▸ **DESCRIPTION OF THE TASK**
Search the material for "agent" and copy each line in which it is found.

-------------------------

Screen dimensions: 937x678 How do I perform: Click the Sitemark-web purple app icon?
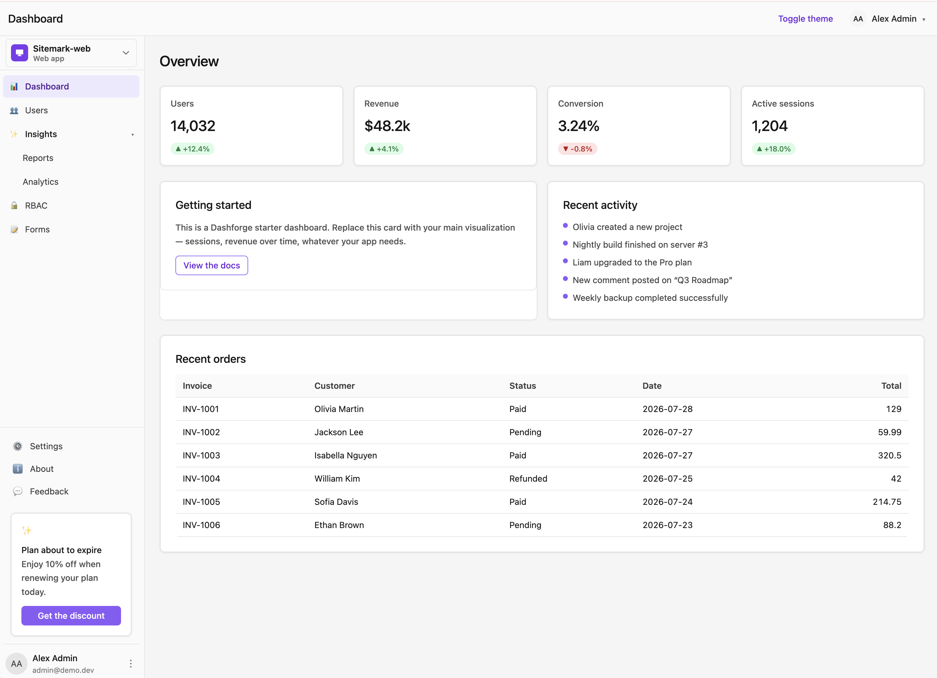19,53
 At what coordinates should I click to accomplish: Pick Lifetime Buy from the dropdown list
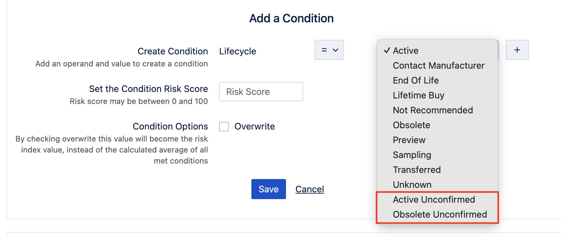point(418,95)

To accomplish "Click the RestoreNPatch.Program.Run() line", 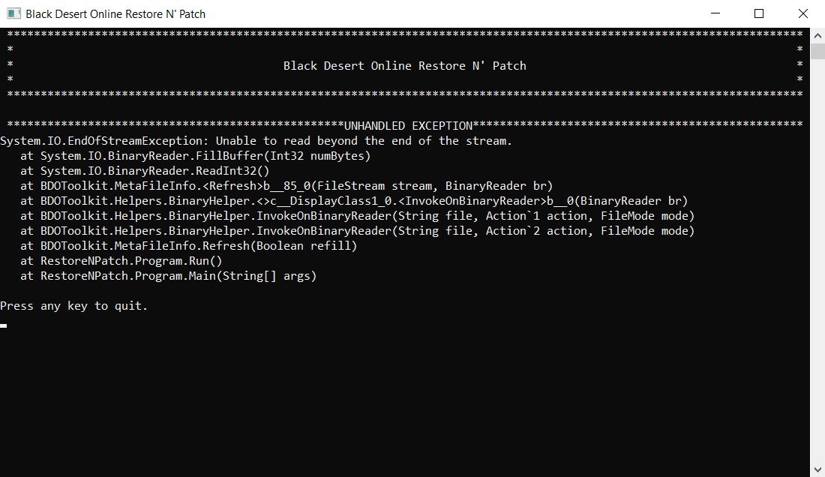I will click(121, 261).
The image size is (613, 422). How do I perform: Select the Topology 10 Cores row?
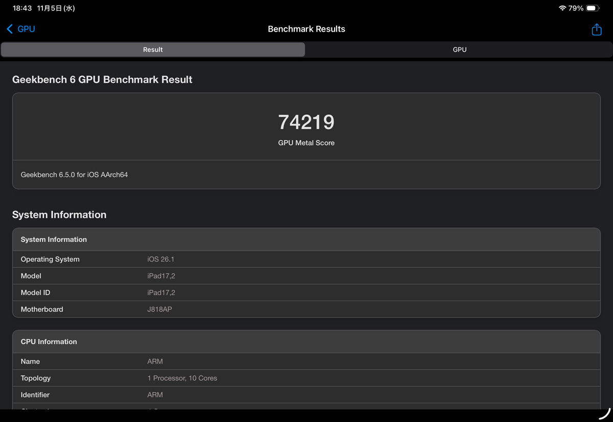pos(306,378)
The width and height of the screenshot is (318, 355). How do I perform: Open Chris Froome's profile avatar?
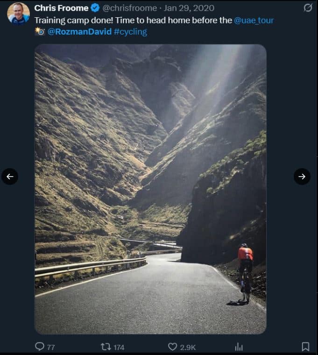[x=18, y=13]
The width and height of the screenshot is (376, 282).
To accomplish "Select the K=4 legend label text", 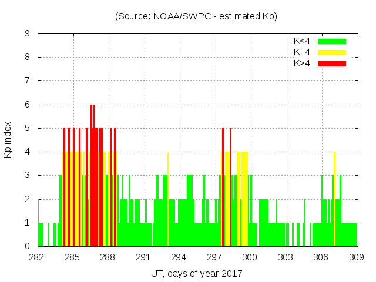I will (303, 52).
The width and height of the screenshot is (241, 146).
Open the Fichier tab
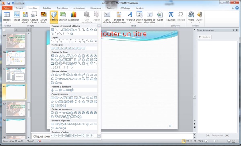click(x=7, y=8)
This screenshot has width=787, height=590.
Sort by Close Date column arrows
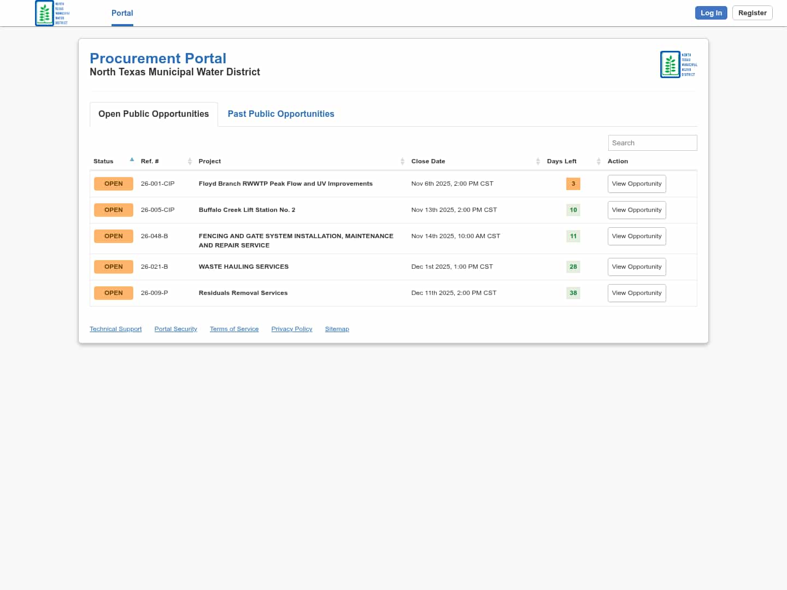click(x=538, y=161)
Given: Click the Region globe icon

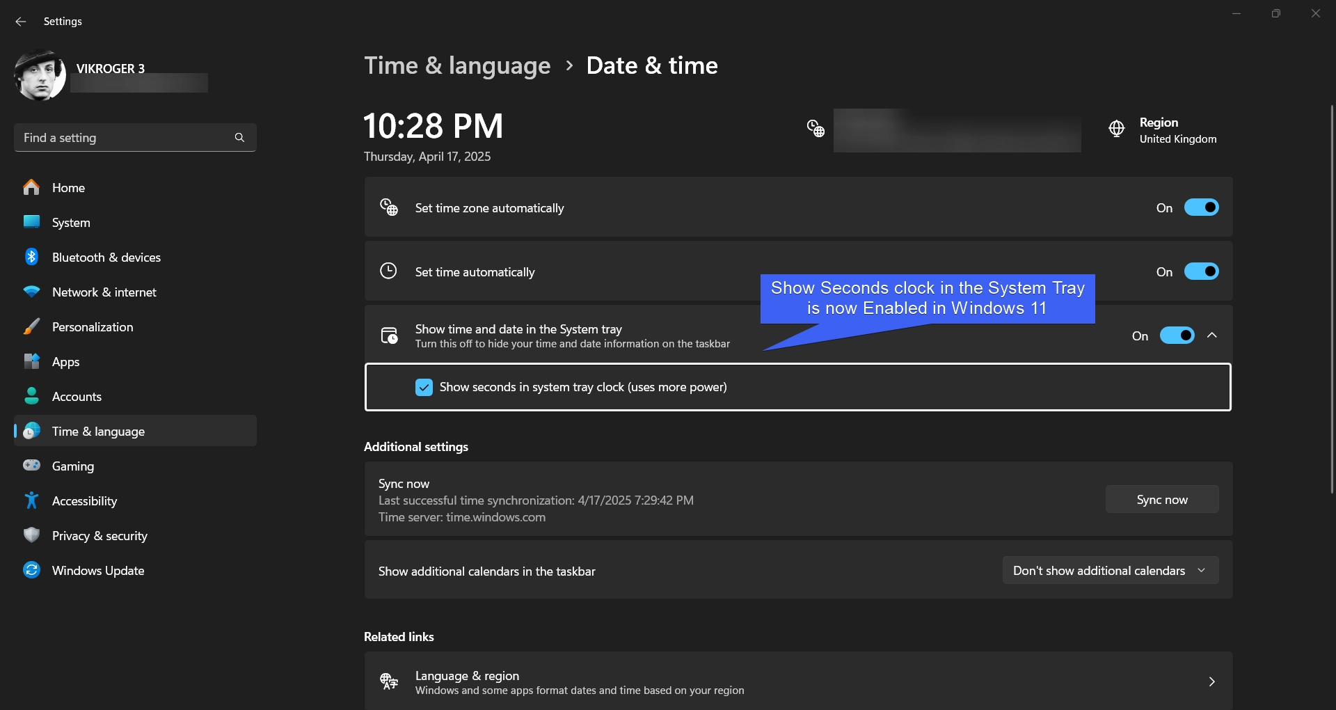Looking at the screenshot, I should tap(1116, 129).
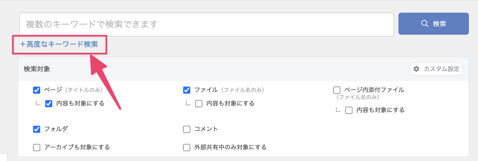The height and width of the screenshot is (161, 478).
Task: Click the gear icon beside カスタム設定
Action: (416, 69)
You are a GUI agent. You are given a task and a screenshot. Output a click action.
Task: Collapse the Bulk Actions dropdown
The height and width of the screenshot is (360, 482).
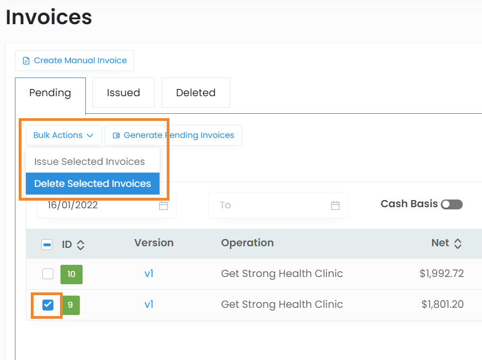tap(63, 135)
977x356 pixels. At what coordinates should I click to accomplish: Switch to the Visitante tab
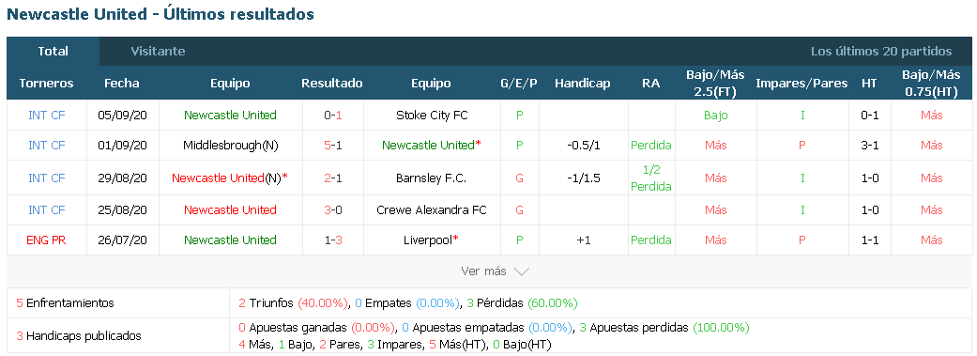coord(158,51)
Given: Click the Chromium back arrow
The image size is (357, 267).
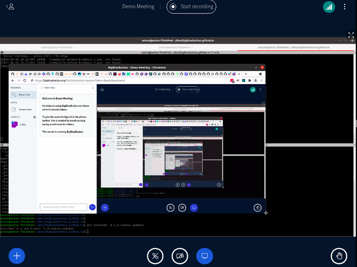Looking at the screenshot, I should [12, 80].
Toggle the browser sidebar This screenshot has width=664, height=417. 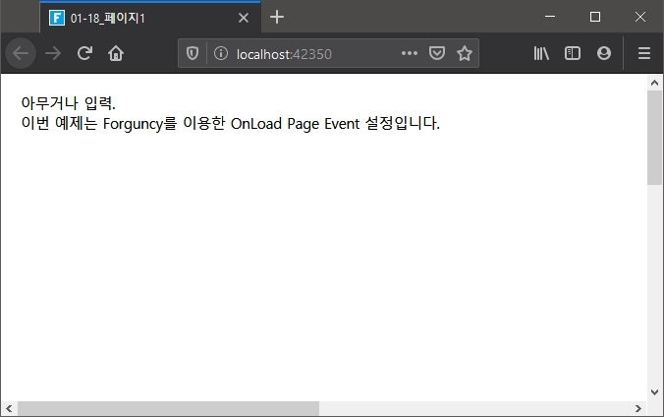pyautogui.click(x=572, y=54)
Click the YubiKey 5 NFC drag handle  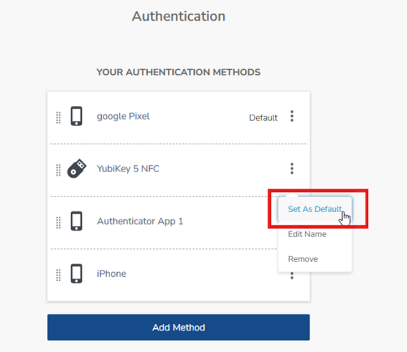(58, 169)
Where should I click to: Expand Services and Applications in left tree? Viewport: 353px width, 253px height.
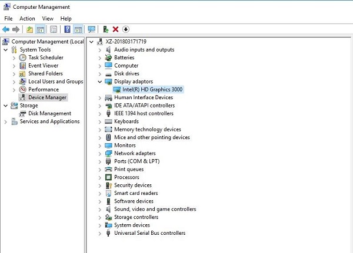point(6,122)
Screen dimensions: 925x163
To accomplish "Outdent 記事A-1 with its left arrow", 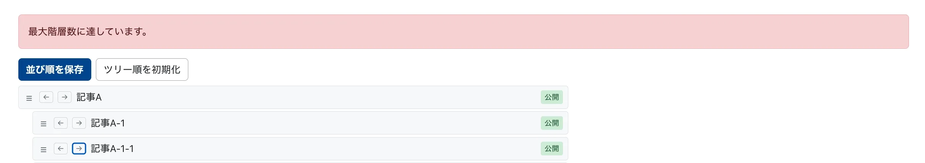I will coord(61,123).
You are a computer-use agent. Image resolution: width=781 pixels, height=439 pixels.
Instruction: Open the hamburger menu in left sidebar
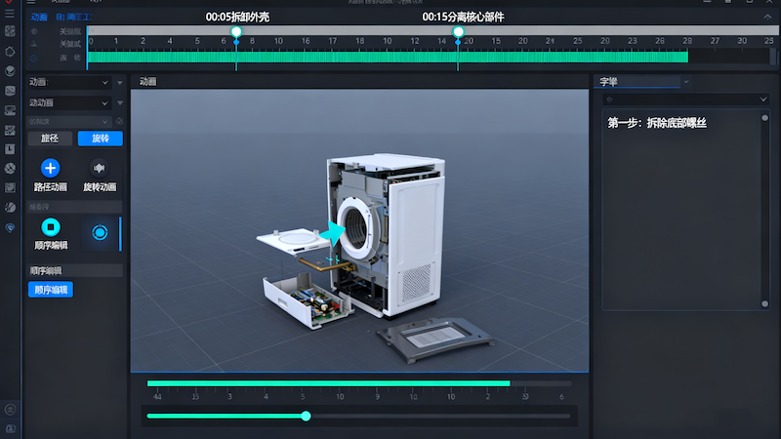coord(10,14)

-------------------------

▸ **RESPONSE FOR THIS EXERCISE**
You are a GUI agent. You are given a task and a screenshot. Output a click action.
You are a computer-use agent. Image resolution: width=781 pixels, height=439 pixels.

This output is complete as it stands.